- [Passage shown]:
-*-
# Is the "constant additive unit causal effect" assumption really needed to interpret a regression coefficient as the ATE?

I am reading Unpacking the black box of causality.

At page 768 there is written that, in order to uncover the ATE:

In observational studies, slightly more complex calculations may be needed, although under certain assumptions a regression coefficient can be interpreted as an unbiased estimate of the ATE

and in footnote 8:

Specifically, the assumption is called the constant additive unit treatment effect in the linear regression

I am looking on the internet for the "constant additive unit treatment effect" assumption, and I have found this slide deck. At slide 11, given the general model:

$$Y_i (T_i) = \alpha + \beta T_i + \epsilon_i(T_i)$$

The "constant additive unit causal effect" assumption is defined as:

$$Y_i(1) - Y_i(0) = \beta \;\; \forall i$$

But the ATE is defined as (page 768, footnote 6 of Unpacking the black box of causality):

$$\text{ATE} = \mathbb{E}(Y_i(1) - Y_i(0))$$

If we apply this definition to the general model:

$$\begin{split} \text{ATE} & = \mathbb{E}\left[Y_i(1) - Y_i(0)\right] \\ & = \mathbb{E}\left[\alpha + \beta + \epsilon_i(1) - \alpha - \epsilon_i(0)\right] \\ & = \mathbb{E}\left[\beta + \epsilon_i(1) - \epsilon_i(0)\right] \end{split}$$

and since $$\beta$$ is a constant:

$$\text{ATE} = \beta + \mathbb{E}\left[\epsilon_i(1)\right] - \mathbb{E}\left[\epsilon_i(0)\right]$$

so it looks like, in order to interpret $$\beta$$ as the ATE, all we need is $$\mathbb{E}[\epsilon_i(T_i)] = 0 \;\; \forall \; T_i=\left\{1,0\right\}$$

we don't need the "constant additive unit causal effect" assumption.

Where am I wrong?
-*-
Source data
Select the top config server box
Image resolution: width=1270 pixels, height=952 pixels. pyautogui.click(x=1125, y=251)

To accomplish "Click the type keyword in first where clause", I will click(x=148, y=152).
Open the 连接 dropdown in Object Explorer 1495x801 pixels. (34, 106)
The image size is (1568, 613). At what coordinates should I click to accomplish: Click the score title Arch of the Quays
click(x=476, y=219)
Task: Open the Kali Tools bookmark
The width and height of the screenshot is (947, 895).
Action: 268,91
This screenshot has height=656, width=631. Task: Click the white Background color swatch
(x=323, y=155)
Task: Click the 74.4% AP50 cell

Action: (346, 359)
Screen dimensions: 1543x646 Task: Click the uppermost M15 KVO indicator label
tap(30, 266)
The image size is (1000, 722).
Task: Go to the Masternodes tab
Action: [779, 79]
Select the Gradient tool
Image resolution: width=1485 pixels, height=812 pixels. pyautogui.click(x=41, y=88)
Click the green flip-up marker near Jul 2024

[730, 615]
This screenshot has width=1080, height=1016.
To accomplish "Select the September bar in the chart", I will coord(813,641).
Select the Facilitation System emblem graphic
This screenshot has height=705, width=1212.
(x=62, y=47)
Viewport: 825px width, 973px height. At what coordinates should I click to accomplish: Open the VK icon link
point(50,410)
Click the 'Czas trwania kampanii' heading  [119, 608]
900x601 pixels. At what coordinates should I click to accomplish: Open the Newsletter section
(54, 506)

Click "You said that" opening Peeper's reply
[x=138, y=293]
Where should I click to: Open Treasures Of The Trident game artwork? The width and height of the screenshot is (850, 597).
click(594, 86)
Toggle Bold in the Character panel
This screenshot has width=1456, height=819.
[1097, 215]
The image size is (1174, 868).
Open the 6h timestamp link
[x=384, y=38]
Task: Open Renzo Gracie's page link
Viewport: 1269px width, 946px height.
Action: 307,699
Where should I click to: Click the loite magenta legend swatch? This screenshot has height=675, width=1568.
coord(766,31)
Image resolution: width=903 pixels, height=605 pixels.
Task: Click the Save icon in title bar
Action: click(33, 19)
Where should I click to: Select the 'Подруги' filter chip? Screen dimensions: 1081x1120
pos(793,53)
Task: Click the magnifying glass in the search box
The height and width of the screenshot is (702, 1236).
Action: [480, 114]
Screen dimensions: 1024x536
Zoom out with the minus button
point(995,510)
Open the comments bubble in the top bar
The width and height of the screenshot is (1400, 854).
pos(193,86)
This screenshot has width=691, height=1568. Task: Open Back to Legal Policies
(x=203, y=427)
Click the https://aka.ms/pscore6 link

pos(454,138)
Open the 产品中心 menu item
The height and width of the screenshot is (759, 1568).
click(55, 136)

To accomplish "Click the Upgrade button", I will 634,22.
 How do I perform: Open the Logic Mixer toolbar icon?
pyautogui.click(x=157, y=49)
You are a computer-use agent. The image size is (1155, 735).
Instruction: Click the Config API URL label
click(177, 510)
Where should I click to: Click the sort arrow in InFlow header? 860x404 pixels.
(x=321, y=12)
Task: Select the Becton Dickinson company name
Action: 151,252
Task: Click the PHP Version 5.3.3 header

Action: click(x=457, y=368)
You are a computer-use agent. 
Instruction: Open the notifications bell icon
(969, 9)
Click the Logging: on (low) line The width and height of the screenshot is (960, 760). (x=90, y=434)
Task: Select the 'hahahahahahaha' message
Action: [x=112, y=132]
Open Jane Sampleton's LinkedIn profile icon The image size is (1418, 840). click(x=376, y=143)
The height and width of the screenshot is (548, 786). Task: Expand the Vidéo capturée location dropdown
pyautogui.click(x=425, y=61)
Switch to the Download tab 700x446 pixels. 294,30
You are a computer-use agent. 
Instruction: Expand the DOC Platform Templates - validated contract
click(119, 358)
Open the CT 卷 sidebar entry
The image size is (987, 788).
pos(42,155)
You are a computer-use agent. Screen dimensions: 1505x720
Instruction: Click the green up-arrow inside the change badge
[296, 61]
-*-
- [Written instruction A]: For the ATE question, decide whether each statement agrees with the text. Answer yes or no for each, and quote the deciding words. (i) The definition of the ATE that the poster uses is taken from page 768, footnote 6. (ii) Footnote 8 calls the assumption the "constant additive unit causal effect." (iii) The poster concludes that the "constant additive unit causal effect" assumption is required to interpret the coefficient as the ATE.
- [Written instruction B]: From the listing, transcribe the part that opens with the line containing "Where should I click to: Open" and closes with the line containing "[x=384, y=38]". Include both of those lines.

- [Full response A]:
(i) Yes: "page 768, footnote 6 of Unpacking the black box of causality"
(ii) No: "Specifically, the assumption is called the constant additive unit treatment effect in the linear regression"
(iii) No: "we don't need the "constant additive unit causal effect" assumption."

- [Full response B]:
Where should I click to: Open Treasures Of The Trident game artwork? The width and height of the screenshot is (850, 597).
click(594, 86)
Toggle Bold in the Character panel
This screenshot has width=1456, height=819.
[1097, 215]
The image size is (1174, 868).
Open the 6h timestamp link
[x=384, y=38]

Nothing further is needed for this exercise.